▸ Supplied data
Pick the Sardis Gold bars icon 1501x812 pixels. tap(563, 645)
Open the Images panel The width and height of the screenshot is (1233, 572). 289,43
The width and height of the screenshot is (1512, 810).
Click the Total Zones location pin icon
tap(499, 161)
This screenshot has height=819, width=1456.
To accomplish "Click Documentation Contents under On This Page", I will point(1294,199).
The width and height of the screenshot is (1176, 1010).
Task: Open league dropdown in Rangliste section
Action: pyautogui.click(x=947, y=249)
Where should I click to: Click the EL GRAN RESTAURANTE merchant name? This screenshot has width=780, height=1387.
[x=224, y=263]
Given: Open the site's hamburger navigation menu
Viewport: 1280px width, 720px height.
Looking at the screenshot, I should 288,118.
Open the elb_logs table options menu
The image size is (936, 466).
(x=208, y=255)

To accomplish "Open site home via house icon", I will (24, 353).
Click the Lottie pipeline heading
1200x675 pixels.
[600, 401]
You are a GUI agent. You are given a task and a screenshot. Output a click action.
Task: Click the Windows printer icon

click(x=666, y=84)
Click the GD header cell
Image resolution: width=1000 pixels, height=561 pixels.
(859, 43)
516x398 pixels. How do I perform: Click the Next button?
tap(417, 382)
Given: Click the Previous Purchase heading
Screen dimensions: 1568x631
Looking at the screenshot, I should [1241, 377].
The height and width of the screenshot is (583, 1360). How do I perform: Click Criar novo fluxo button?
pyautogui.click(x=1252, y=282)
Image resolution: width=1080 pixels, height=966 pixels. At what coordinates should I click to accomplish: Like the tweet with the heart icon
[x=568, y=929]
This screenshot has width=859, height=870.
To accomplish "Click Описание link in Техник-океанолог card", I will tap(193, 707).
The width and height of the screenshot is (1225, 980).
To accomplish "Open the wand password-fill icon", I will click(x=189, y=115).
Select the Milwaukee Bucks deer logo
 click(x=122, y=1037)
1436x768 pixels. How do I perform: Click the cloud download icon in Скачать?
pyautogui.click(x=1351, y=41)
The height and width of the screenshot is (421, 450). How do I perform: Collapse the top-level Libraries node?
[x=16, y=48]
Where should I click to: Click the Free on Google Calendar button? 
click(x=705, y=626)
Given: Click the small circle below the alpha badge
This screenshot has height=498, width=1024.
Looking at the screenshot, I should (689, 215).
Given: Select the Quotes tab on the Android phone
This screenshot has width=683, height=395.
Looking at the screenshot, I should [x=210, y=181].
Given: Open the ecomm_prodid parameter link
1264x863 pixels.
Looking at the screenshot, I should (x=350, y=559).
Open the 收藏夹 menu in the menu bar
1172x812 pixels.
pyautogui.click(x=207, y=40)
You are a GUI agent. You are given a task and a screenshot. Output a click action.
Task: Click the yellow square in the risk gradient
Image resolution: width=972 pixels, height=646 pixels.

▸ About this task
Every line of the listing that includes the word "heading" forms the answer.

▸ Output of the task
Click the Lottie pipeline heading
Given: Click the Previous Purchase heading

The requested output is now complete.